First, that anyone would face execution and consider it a thing to be ‘endured’ is defies comprehension. In fact, Jesus not only endured the cross, he determinedly gave himself to that end. Peter soon realized this when he suggested that his Lord ought not to die in such a way. His statement prompted one of the stiffest rebukes in all of scripture: “Get behind me Satan.” (Mk 8:33) Jesus’ attitude toward the cross is even more unfathomable when we consider that the cross is the place where for all time Jesus would bear the full force of God’s wrath against sin. 2 Corinthians 5:21 tells us that Jesus became sin on our behalf. Read the Old Testament and you’ll surely know that God hates sin. Nonetheless, Jesus endured the cross not as something arbitrary that happened to him, but as something that he was determined to accomplish.
Next, having endured unjust condemnation and humiliation as a criminal, having died an agonizing death, and having drunk to the dregs the cup of God’s wrath, Jesus takes up his life again, ascends to the Father and sits down at the right hand of the throne of God. He what? Yes, the man who bore our sin sat down at the place of all authority at the very throne of God never to be moved or shaken, but to rule until all of his enemies are made a footstool for his feet. (Heb 10:13) Whatever questions there may be about Jesus’ character or authority, surely they all cease when we see Jesus at the throne of almighty God. Indeed, everyone will have opportunity to behold Jesus upon this throne, for “every knee shall bow and every tongue will confess that Jesus Christ is Lord, to the glory of God the Father.” (Php 2:10-11) Our prayer and motivation is that many people come to see him there now.
But there is yet another phrase in this verse that should arrest our thinking: Jesus “for the joy set before him” endured the cross. What was that joy set before him? What was it that Jesus was seeing? Was it the resurrection? Certainly that would seem like a thrill to us, but he told his disciples quite plainly that he would take up his life again. (John 10:17) Was it to sit at the throne of God? But he was before the beginning with God, and all things were created by him and for him (John 1:1, Col 1:16), so the throne was not just where he was going, it was where he had come from.
Was it to accomplish salvation for his people? No doubt that is a part of it, but scripture goes further than just salvation for the people of God. The Bible refers to God’s people, the Church, as the bride of Christ. It says that we have been raised up with Christ and seated with him in the heavenly realm, which indicates that we are to rule with Christ as his bride. (Eph 2:6) We see this practically worked out when we learn that the mysteries of the kingdom of God are to be made known the world through the Church (Eph 3:10)—through every day conversations and decisions to the glory of God. Finally, the book of Revelation speaks of the marriage feast of the Lamb (Jesus) that will take place at the culmination of history. (Rev 19:7-9) Unconstrained joy will belong to both the bride and groom on that day!
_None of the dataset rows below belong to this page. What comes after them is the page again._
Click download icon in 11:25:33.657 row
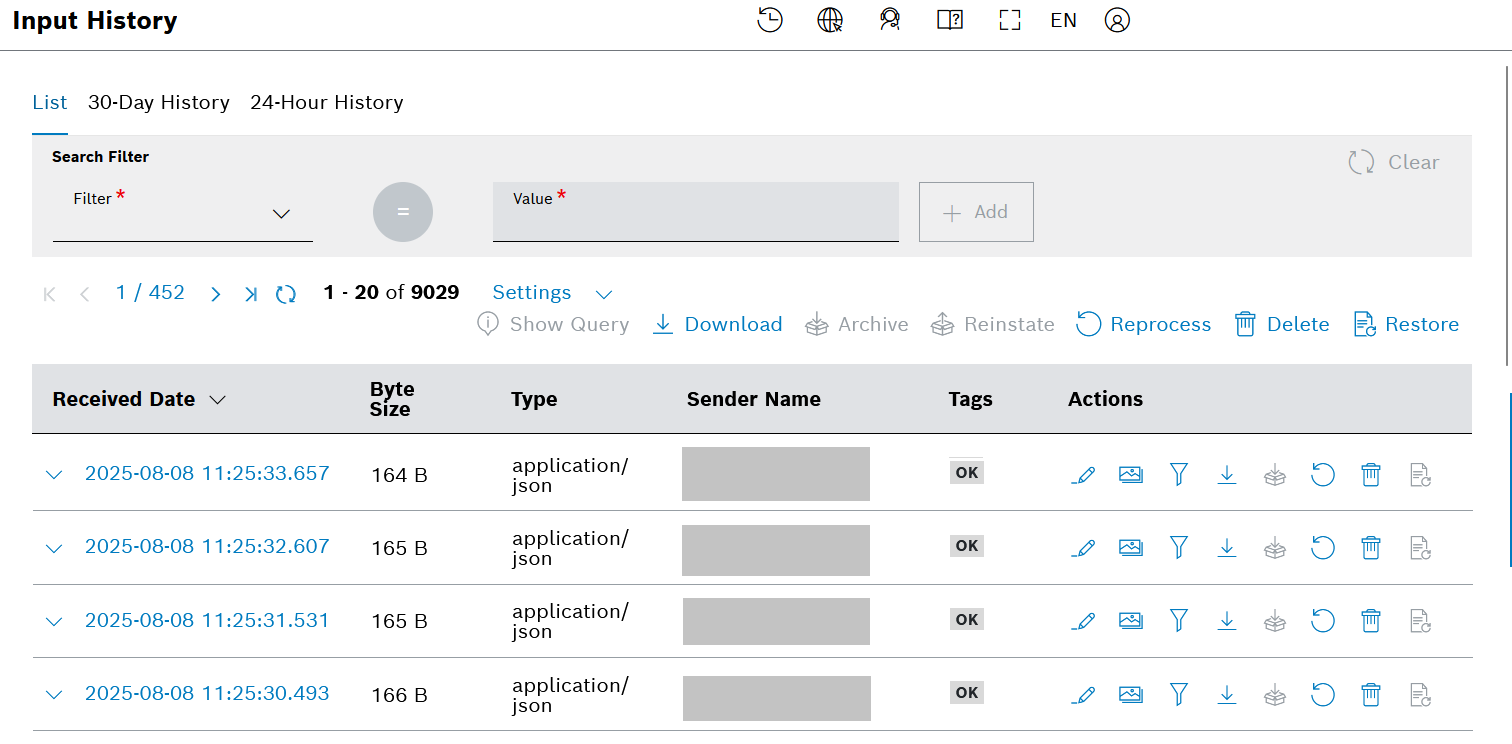Viewport: 1512px width, 744px height. (x=1227, y=475)
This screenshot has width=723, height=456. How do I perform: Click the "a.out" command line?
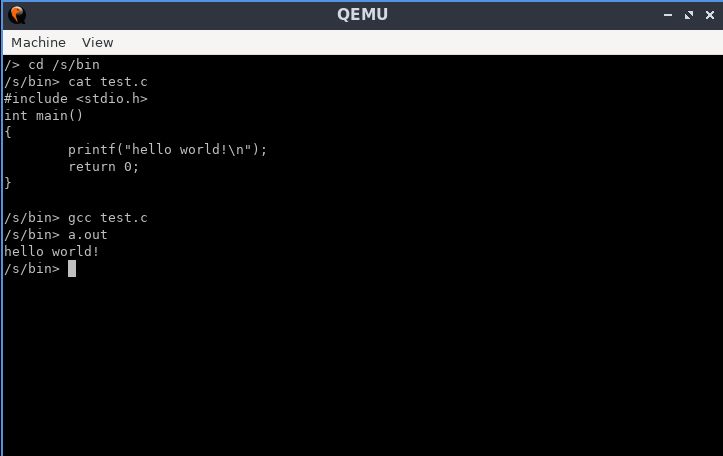click(x=55, y=235)
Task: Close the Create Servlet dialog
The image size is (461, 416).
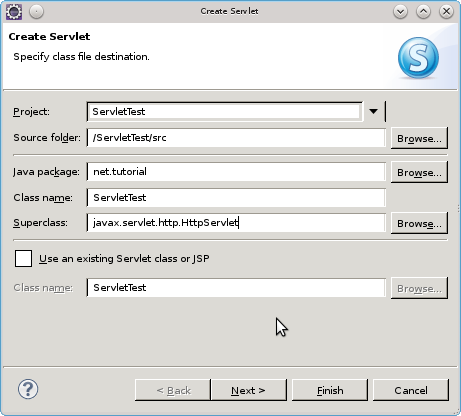Action: (446, 12)
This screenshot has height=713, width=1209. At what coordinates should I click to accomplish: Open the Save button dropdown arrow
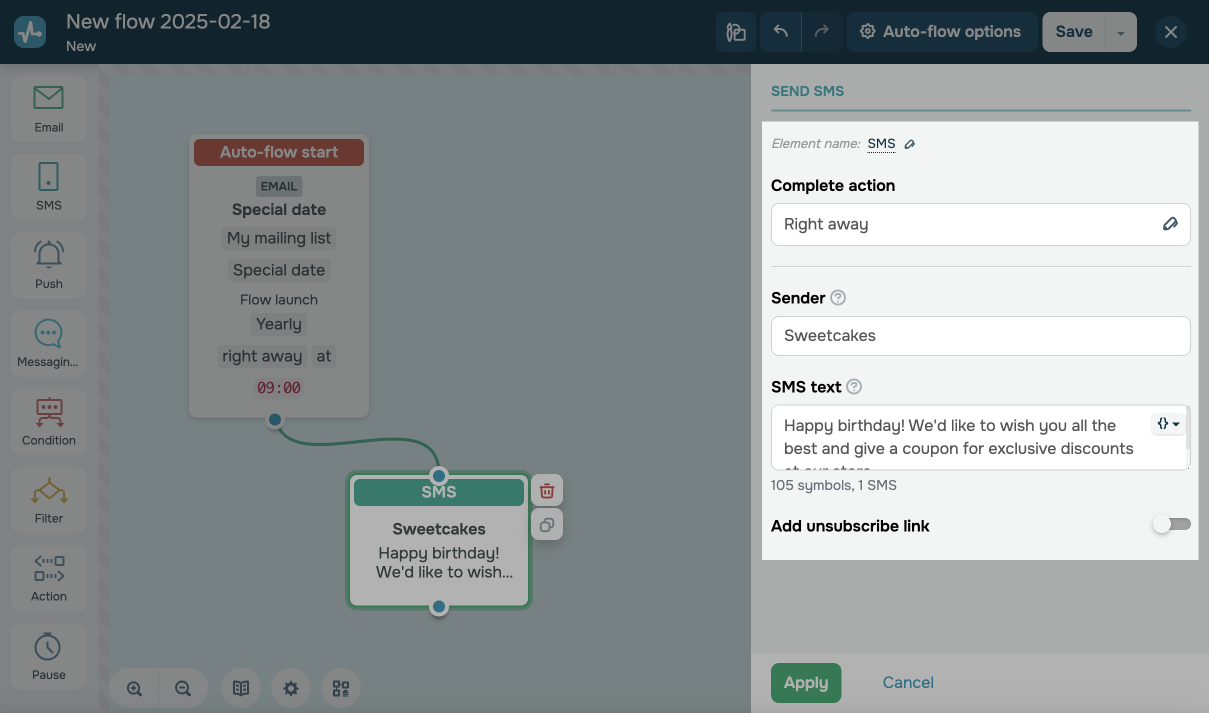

Similar truths are expressed in the imagery of the Church as the city of God. Hebrews 11 says that Abraham left his homeland in search of a city whose builder and architect is God. Abraham saw God’s promise of the city of God lived his life accordingly, even though he died in faith never having received the fullness of it. In fact, all people of faith (the Church!) “desire a better country, that is, a heavenly one. Therefore God is not ashamed to be called their God; for He has prepared a city for them.” (Heb 11:10, 16) Isn’t it interesting that Hebrews 12:2 follows right after these references of Hebrews 11? Was the joy set before Jesus the same that Abraham had looked to so many years before?
Shortly after referring to the marriage feast of the Lamb, John describes a city coming down out of heaven. (Rev 21) In this new Jerusalem, lights aren’t needed because God himself is the light of the city. To some this may sound like the stuff of romance novels. To others it’s another expression of the joyous vision that captivated Abraham, John… and Jesus.
Have you seen the promise of the city of God? Can you picture Christ’s bride, the Church, in spotless perfection? Let us fix our eyes on Jesus who for that joy endured the cross.